The technology and its limitations

Why the most elegant system of its era was also too expensive to survive

The Entz transmission was genuinely brilliant in its operation. It was a manual-shift transmission that made driving easy because it shifted without declutching or synchronising gears. But its brilliance had a price — literally and figuratively.

The system required a high-precision generator, a high-power electric motor and all the electromagnetic engineering needed to make both work in a coordinated fashion. Every component was significantly more expensive to manufacture than the mechanical equivalents of the same period. And every component was also harder to repair for the mechanics of the era, who had no electrical training.

The complex system was expensive, and the company filed for bankruptcy in 1920. In five years of production, Owen Magnetic had built fewer than a thousand cars. It was not enough to amortise the investment in the Entz system or to build a service network capable of maintaining the technology.

The Ford Model T, at $360 and with its two-speed planetary transmission — equally without a conventional clutch, but for completely different and far simpler reasons — was winning the market battle with an opposing philosophy: maximum simplicity, maximum accessibility. The Owen Magnetic lost that battle before it started.

The legacy

The USS New Mexico, the Toyota Prius — and Jay Leno driving one on YouTube

The Fountainhead Antique Auto Museum in Fairbanks, Alaska, owns an Owen Magnetic. Their website states that 974 were manufactured from 1915 to 1921 and that approximately a dozen are known to exist today.

Only 12 are said to still exist — one at the Nethercutt, one in Jay Leno's collection, one at the Cleveland Car Museum, one at the Fountainhead.

Jay Leno — also the owner of one of the two Japanese Cosmo Sports exported to the United States — filmed an episode of his series "Jay Leno's Garage" driving the Owen Magnetic from his collection. What impressed him most was the smoothness of power delivery: no jerk, no jolt, no vibration. Just linear, silent acceleration, exactly like a modern electric car.

The difference between the 1915 Owen Magnetic and the 1997 Toyota Prius is not conceptual — it is materials and electronics. The Prius uses a petrol engine as a generator that feeds electric motors with a battery bank as a buffer. The Owen Magnetic used a petrol engine as a generator that fed an electric motor without a storage battery. The fundamental concept — using the combustion engine as an energy source for an electric transmission — is identical.

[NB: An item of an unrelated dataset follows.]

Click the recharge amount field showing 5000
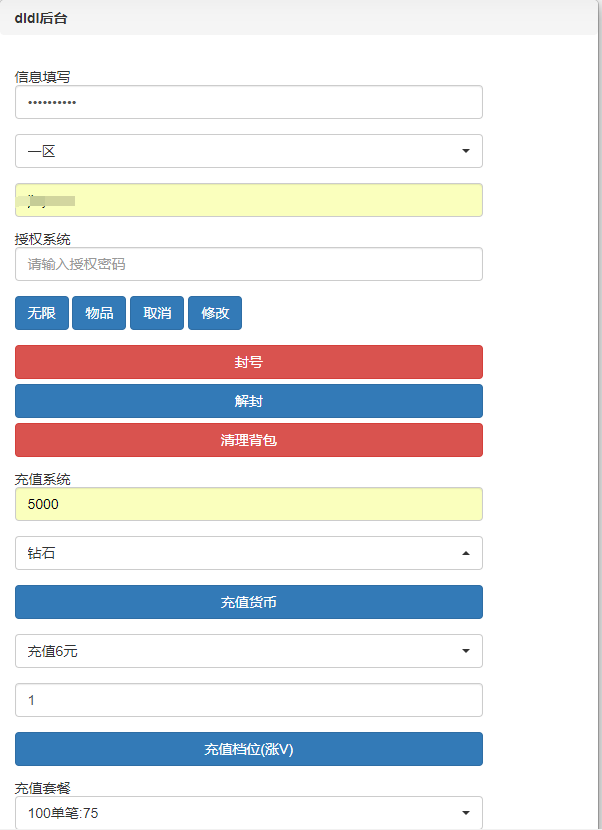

Owen Magnetic was a pioneering American company in luxury hybrid and electric automobiles manufactured between 1915 and 1922. The company's car models were notable for their use of an electromagnetic transmission and constitute early examples of a series electric hybrid.

Eight decades after the last Owen Magnetic left Wilkes-Barre, Pennsylvania, Toyota received the Engineering Award for the Prius. The principle they were rewarded for was already eighty years old. It was just that in 1997 the materials were cheap enough for the car to cost the same as a Camry, and not ten times more than a Model T.